(Item position entries)

-.-.-

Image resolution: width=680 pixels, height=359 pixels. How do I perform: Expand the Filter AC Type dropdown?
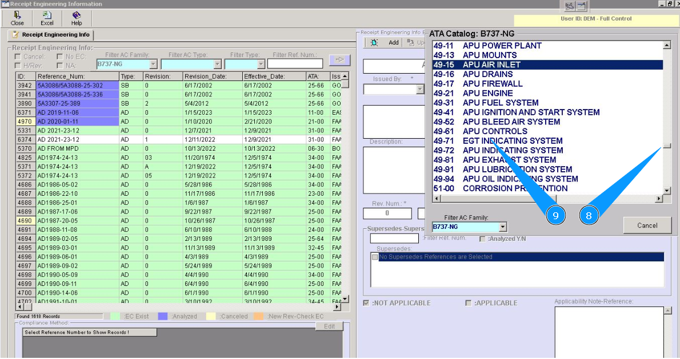[217, 64]
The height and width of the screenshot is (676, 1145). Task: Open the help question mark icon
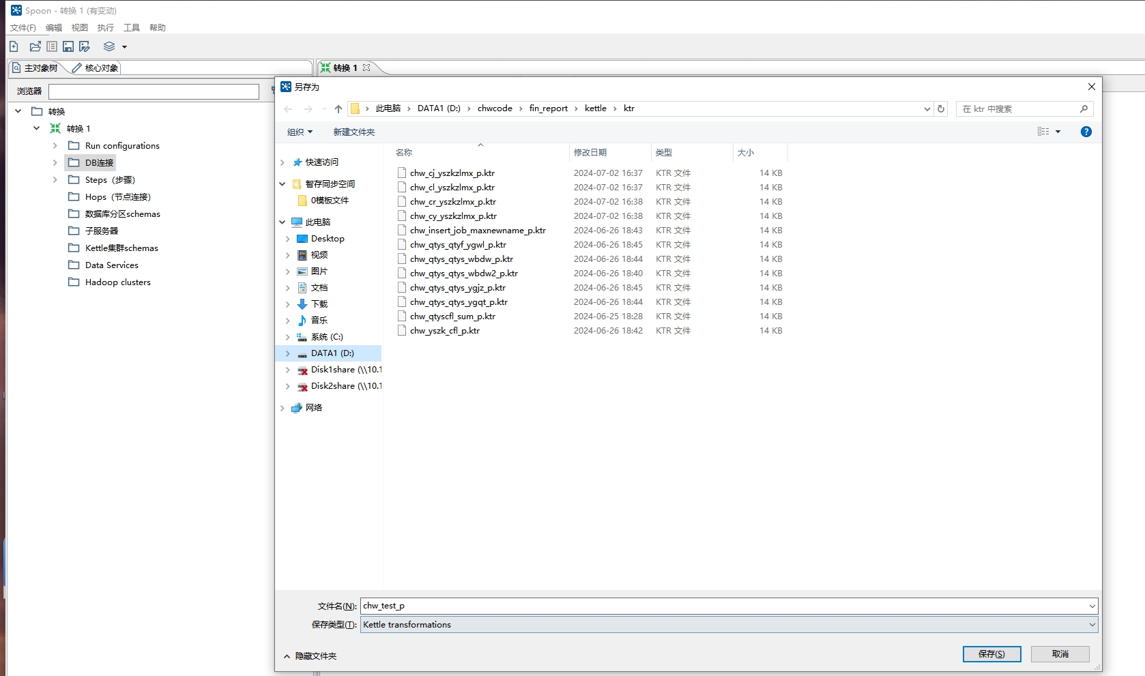pos(1086,132)
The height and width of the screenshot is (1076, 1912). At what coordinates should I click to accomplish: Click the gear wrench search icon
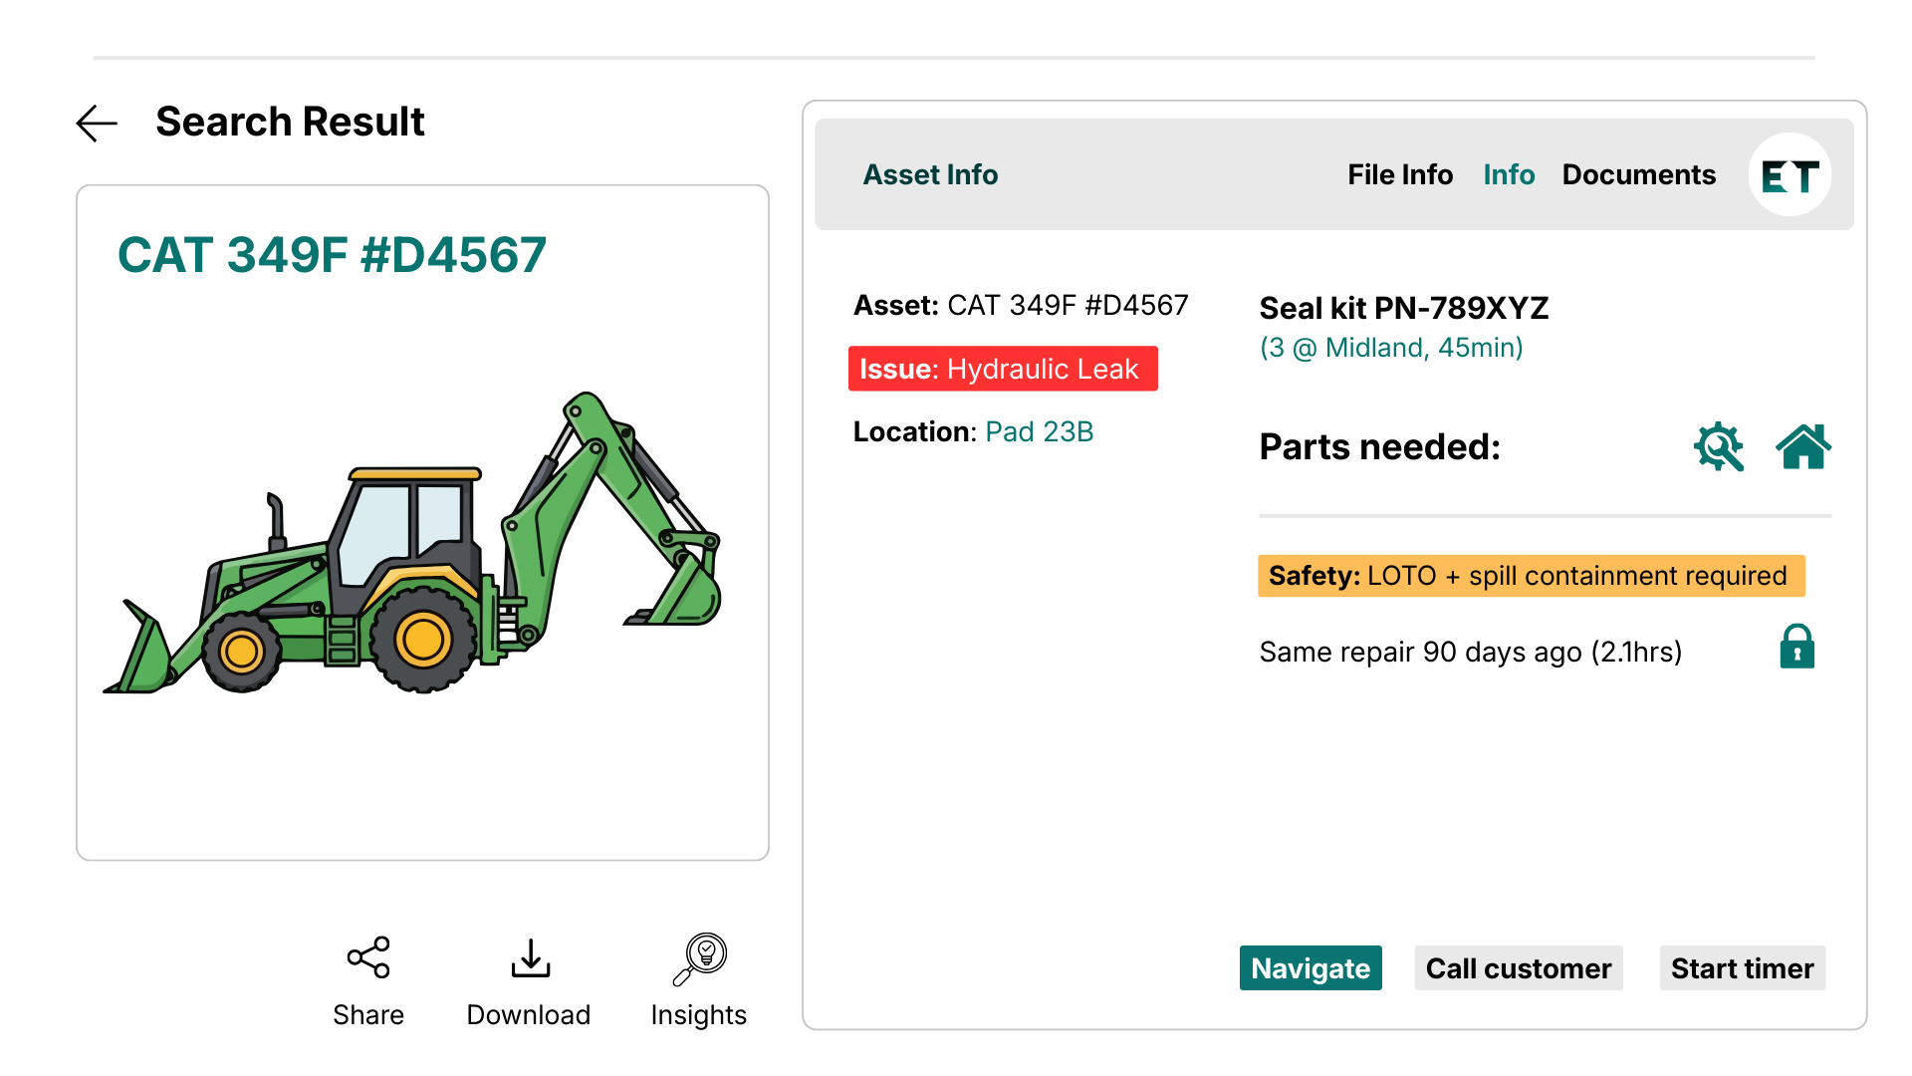[x=1719, y=447]
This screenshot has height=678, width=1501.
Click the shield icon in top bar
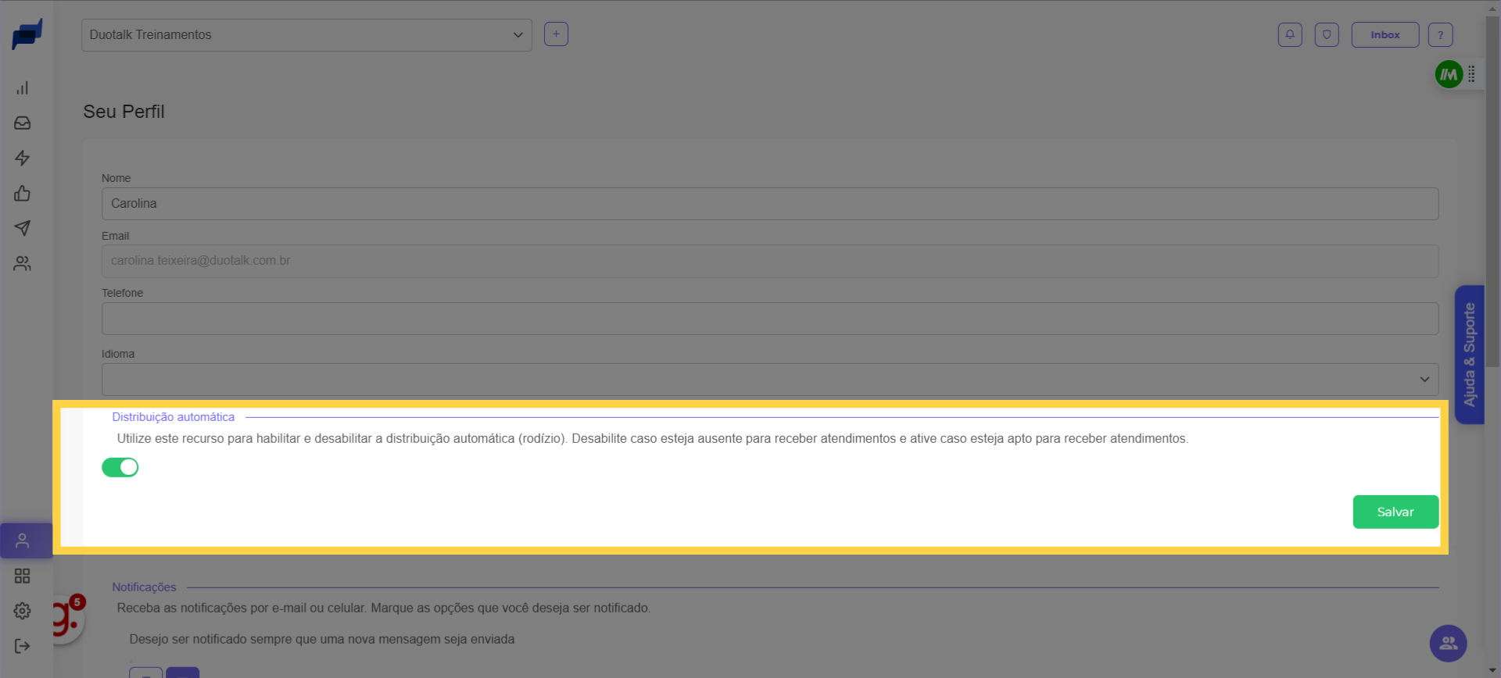pos(1327,35)
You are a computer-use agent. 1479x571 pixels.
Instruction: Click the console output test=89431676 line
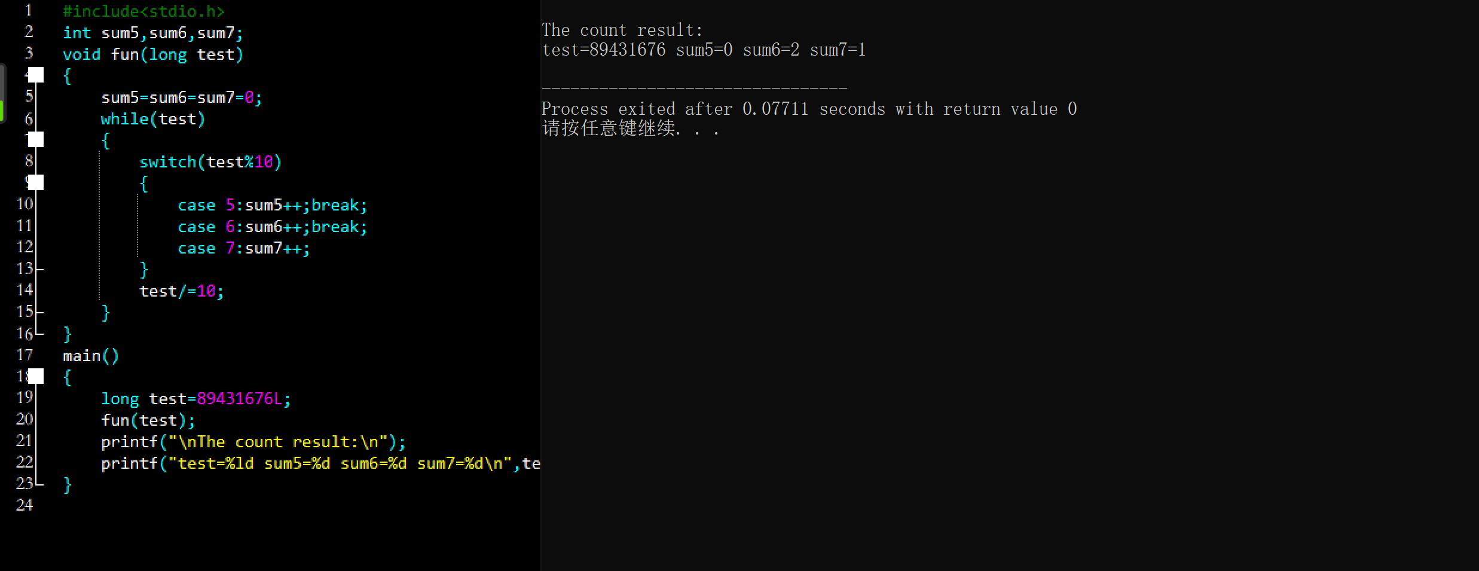[x=704, y=50]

-.-.-

**Exercise goal:**
Please copy the text of all the item position entries above word for word, leaving out the pictures.

**Result of this exercise:**
Image resolution: width=680 pixels, height=359 pixels. How do I perform: Expand the Filter AC Type dropdown?
[217, 64]
The height and width of the screenshot is (676, 1145). Task: Open the help question mark icon
pos(1086,132)
The height and width of the screenshot is (1076, 1912). At what coordinates should I click to accomplish: Click the gear wrench search icon
[x=1719, y=447]
This screenshot has height=678, width=1501.
Click the shield icon in top bar
pos(1327,35)
You are a computer-use agent. 1479x571 pixels.
Instruction: Click the console output test=89431676 line
[x=704, y=50]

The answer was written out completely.